Norman Hogan, Efekan Kökcü, Thomas Steckmann, Liam P. Doak, Carlos Mejuto-Zaera, Daan Camps, Roel Van Beeumen, Wibe A. de Jong, A. F. Kemper

TL;DR

This work addresses the bottleneck of solving impurity dynamics in dynamical mean field theory (DMFT) for strongly correlated materials by presenting a quantum-classical framework that represents the impurity ground state as a sum of fermionic Gaussian states (FGS) and uses subspace diagonalization (SGS) to keep the heavy lifting on classical hardware while implementing a low-depth, algebraically compressed quantum time-evolution circuit to compute the impurity Green's function. The SGS leverages a low-energy subspace and allows reuse across DMFT iterations (via Eigenvector Continuation), while partial circuit compression exploits the free-fermionic nature of the bath to dramatically reduce gate counts, enabling practical hardware demonstrations.
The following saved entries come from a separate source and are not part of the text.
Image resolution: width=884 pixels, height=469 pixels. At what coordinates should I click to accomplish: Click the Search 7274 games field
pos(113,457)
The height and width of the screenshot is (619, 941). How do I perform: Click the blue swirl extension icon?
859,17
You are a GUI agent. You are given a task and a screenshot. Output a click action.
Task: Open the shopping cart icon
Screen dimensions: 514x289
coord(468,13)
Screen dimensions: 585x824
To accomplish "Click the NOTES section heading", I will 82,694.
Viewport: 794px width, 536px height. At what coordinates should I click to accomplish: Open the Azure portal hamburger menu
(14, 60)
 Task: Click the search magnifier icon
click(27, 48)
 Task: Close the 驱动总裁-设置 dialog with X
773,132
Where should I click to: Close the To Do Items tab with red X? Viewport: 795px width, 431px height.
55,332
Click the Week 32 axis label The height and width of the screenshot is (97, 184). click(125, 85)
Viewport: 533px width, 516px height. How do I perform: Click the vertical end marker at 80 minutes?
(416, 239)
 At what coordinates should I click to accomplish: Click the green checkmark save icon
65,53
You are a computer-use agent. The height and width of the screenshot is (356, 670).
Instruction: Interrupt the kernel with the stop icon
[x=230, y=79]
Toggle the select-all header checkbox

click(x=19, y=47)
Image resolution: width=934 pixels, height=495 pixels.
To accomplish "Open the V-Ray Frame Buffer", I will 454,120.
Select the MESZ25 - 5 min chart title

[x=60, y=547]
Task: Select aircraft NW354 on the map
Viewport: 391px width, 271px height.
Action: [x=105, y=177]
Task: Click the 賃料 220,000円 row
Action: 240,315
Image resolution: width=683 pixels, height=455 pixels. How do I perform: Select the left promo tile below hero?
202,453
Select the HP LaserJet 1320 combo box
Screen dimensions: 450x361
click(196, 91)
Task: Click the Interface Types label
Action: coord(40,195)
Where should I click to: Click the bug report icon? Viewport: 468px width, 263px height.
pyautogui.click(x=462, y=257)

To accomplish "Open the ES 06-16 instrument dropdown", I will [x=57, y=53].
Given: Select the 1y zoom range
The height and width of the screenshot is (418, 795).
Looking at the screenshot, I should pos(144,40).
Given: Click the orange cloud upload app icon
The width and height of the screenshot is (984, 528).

Hardware experiments on IBM devices (with $N_I=1$, $N_B=3$, i.e., 8 qubits plus ancilla) show that error mitigation and PSD de-noising/extension can recover the impurity GF signals, allowing reconstruction of the Matsubara GF $\mathcal{G}_{\text{imp}}(i\omega_n)$ for DMFT self-consistency. The approach offers a near-term path toward quantum advantage in embedding theories for correlated materials and can be extended to multi-impurity (cluster) DMFT and related quantum-embedded frameworks.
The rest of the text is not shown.